I included commercial tickets for my family, money that would be spent stateside, and the costs for watching over my doggos. Like in the original steps, this account is only to be used for genuine emergencies and unplanned expenses.
Pro-tip: To calculate this for yourself, add the original $1,000 to the estimated travel costs to fly home and back to your current duty station.
($1000+Travel Costs+House/Dog Sitting=Your Emergency Fund)
Baby Step 2 – Pay Off Debt Using the Debt Avalanche
(Original: Pay off debt using the Debt Snowball)
Personally, we chose the debt avalanche method over the debt snowball method. The difference between debt avalanche and snowball is the order in which you pay off your obligations. In the avalanche method, you pay off the debt that charges the HIGHEST INTEREST RATE first, whereas the debt snowball’s priority is the LOWEST BALANCE.
The main pro of the debt avalanche is how much money you save on interest, while the snowball method keeps people motivated with quick, visible results. I made the choice to be disciplined enough to stick to my goal of being debt-free, which keeps me motivated. Ultimately, I recommend the avalanche because it saves more money in the long run.
Avalanche Example:
You have a credit card with a $2,000 balance at 14% (minimum $100/month), a second credit card with a $4,000 balance at 19% (minimum $200/month), and a student loan of $15,000 at 4.7% (minimum $155/month).
Like the snowball method, you pay the minimums on everything. Then, put every extra dollar toward the $4,000 credit card because it has the highest interest rate (19%).
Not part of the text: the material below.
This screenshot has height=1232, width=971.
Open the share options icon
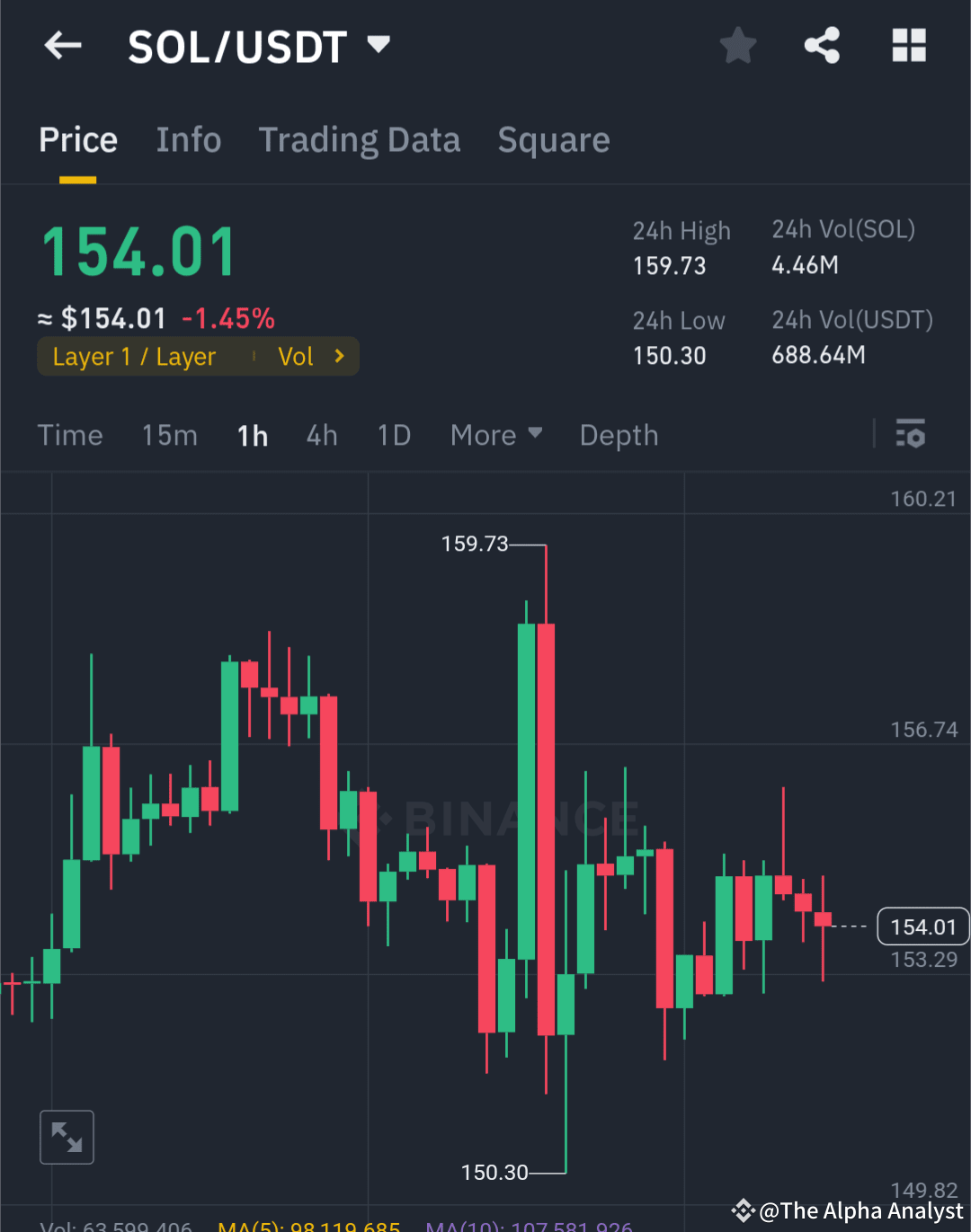pyautogui.click(x=821, y=45)
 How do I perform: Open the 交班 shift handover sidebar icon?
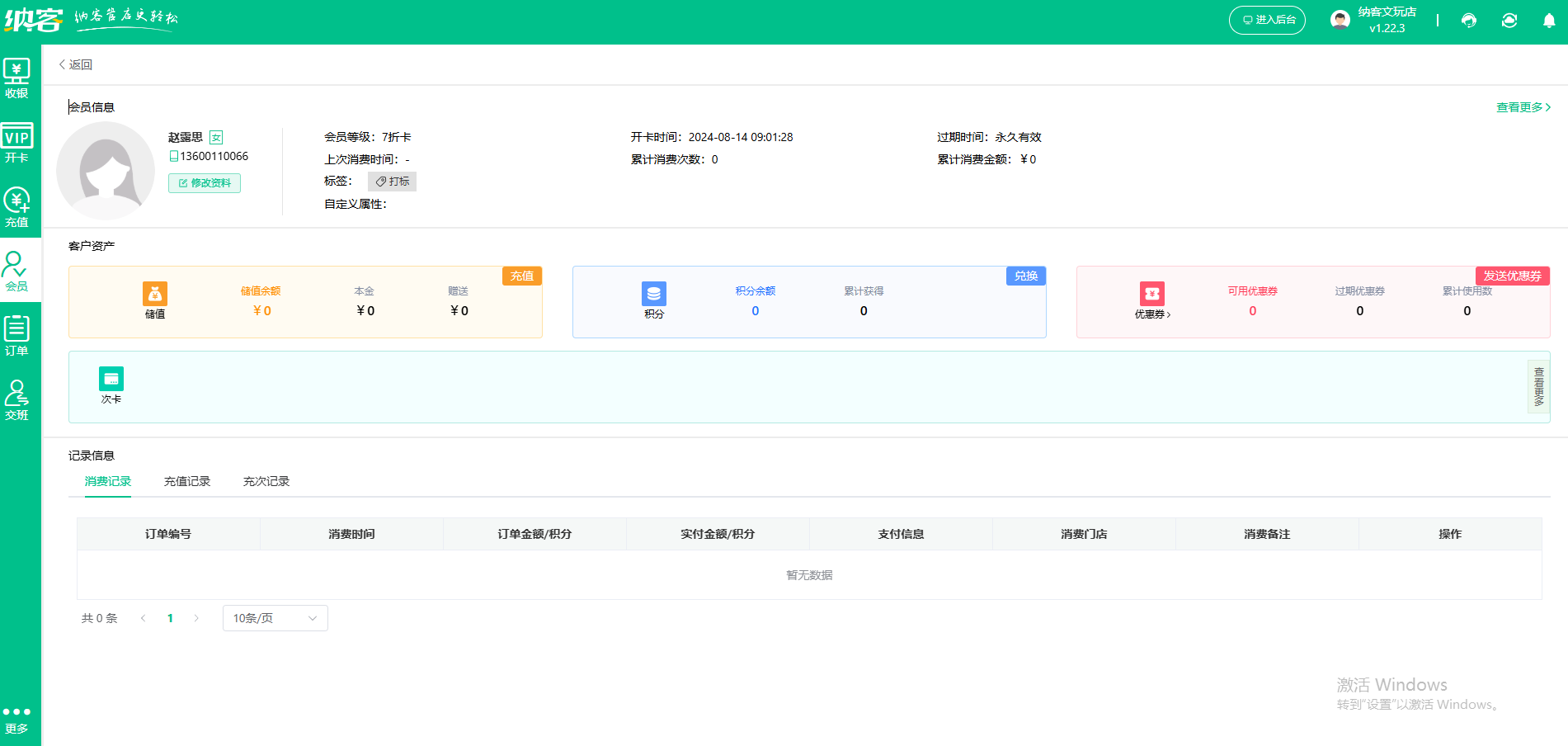[x=16, y=400]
Once paid off, roll that $200 minimum plus your extra cash into the next highest interest rate—the 14% credit card. Make sure the extra goes straight to the principal payment! Once credit cards are cleared, roll all that extra dough into the student loan until you are entirely debt-free.
Baby Step 3 – 6 Months of Expenses in Emergency Savings
(Original: 3-6 months)
Now that you are debt-free, it is time to build up that military emergency fund. We face unique circumstances in the military, so I recommend playing it safe and saving for exactly 6 months’ worth of expenses (meaning enough to maintain your current lifestyle).
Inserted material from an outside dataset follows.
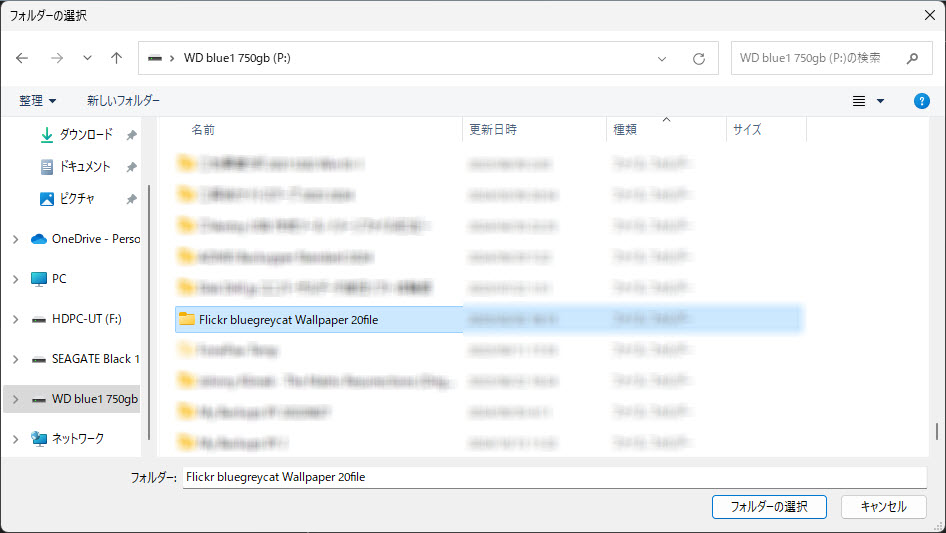Click the Up one level arrow
The width and height of the screenshot is (946, 533).
click(x=116, y=58)
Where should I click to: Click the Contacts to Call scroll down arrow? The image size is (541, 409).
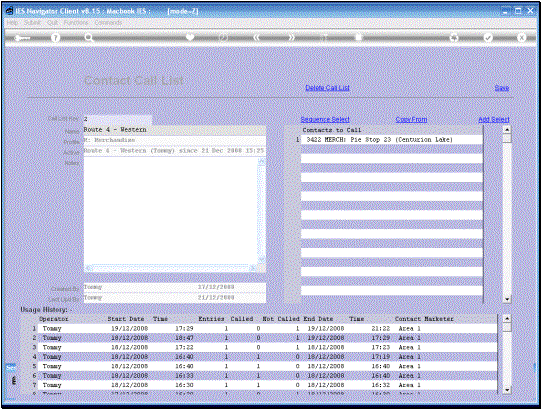pos(506,299)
Military members can get short-notice Permanent Change of Station (PCS) orders or get tasked for a deployment. When that happens, some of that money will come out of pocket before getting reimbursed. Additionally, many people are scared to separate from the service because of the guaranteed paycheck. Having 6 months saved provides the ultimate freedom to make career and life choices.
Baby Step 4 – Invest 10% of Household Income into Roth TSP
(Original: Invest 15% of household income into Roth IRAs and pre-tax retirement)
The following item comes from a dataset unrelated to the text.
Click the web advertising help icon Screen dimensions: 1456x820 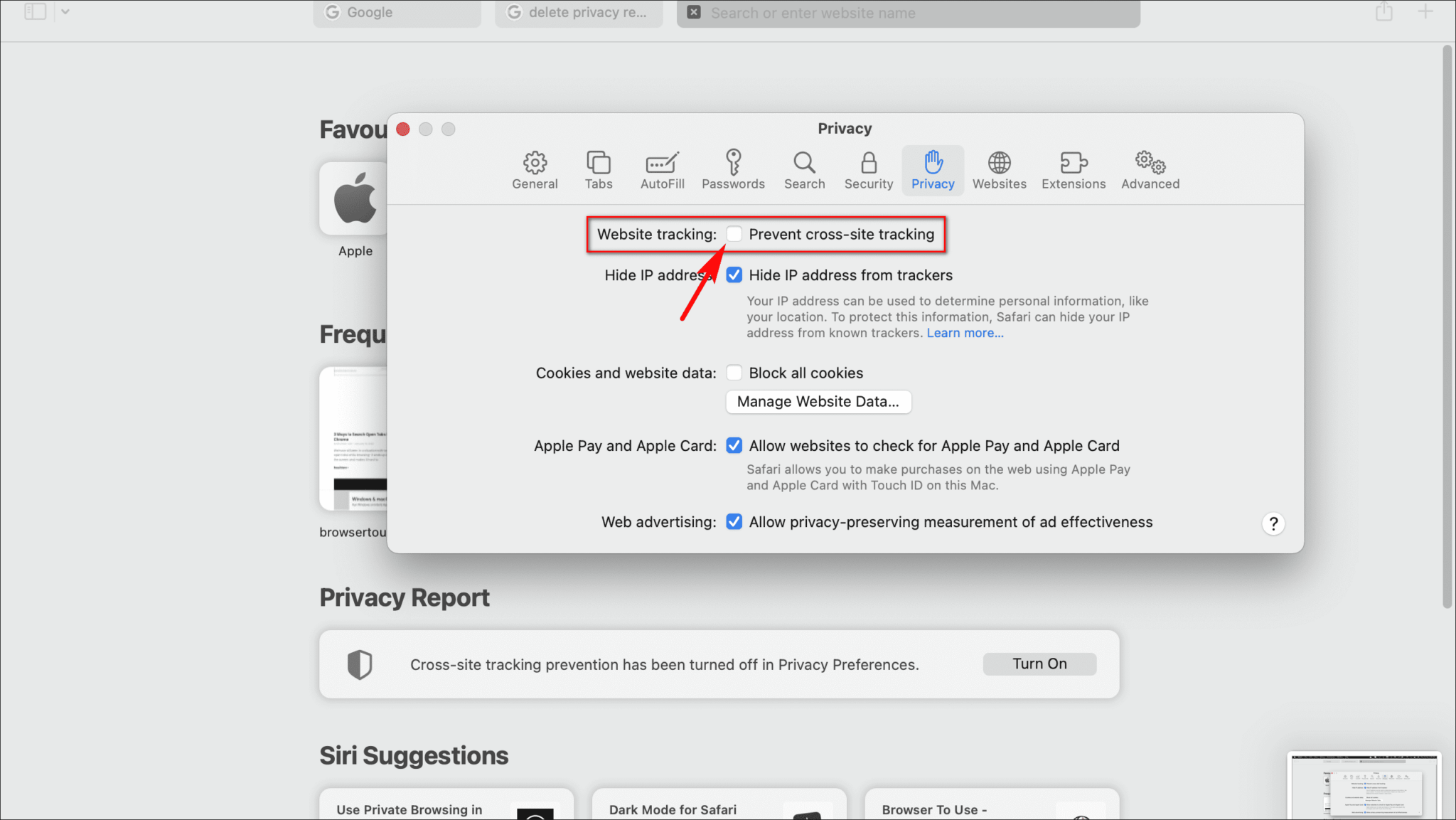[x=1273, y=523]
I think 10% is the sweet spot for service members. There are two rules here: invest 10% of your gross income, and put it into a pre-tax/Roth account. (Gross income is what you earn before taxes; net income is your take-home pay). Roth accounts allow you to pay taxes now, meaning the money grows tax-free, and you pay zero taxes on the gains when you withdraw at retirement.
If you joined on or after Jan 1, 2018, you are automatically in the Blended Retirement System (BRS). Under the BRS, the government matches up to 5% after two years in service. Your 10% contribution + the government’s 5% = a 15% total investment!
For those in the High-3 legacy plan, if you contributed 10% of an E-4’s base pay from age 20-25, 10% of an E-5’s base pay from 25-30, and 10% of an E-6’s base pay from 30-40 at a 7% return rate, you would have approximately $134,420. Let that grow for another 25 years, and at age 65, you would have about $730,000. Paired with your military pension, you are set.
The Combat Zone Tax Exclusion Hack:
If you deploy to a combat zone earning tax-free income, you can invest into your Roth TSP 100% tax-free! You literally pay ZERO dollars in taxes entering the account and ZERO upon withdrawal. Traditional accounts just cannot match that military perk.
Baby Step 5 – College Funding for Children
On average, college graduates carry their diploma and $35,000 in student loans home with them. Ouch! Fortunately, Active Duty members who serve 6 years and commit to 4 more can transfer their Post 9-11 GI Bill to their children, providing 36 months of benefits.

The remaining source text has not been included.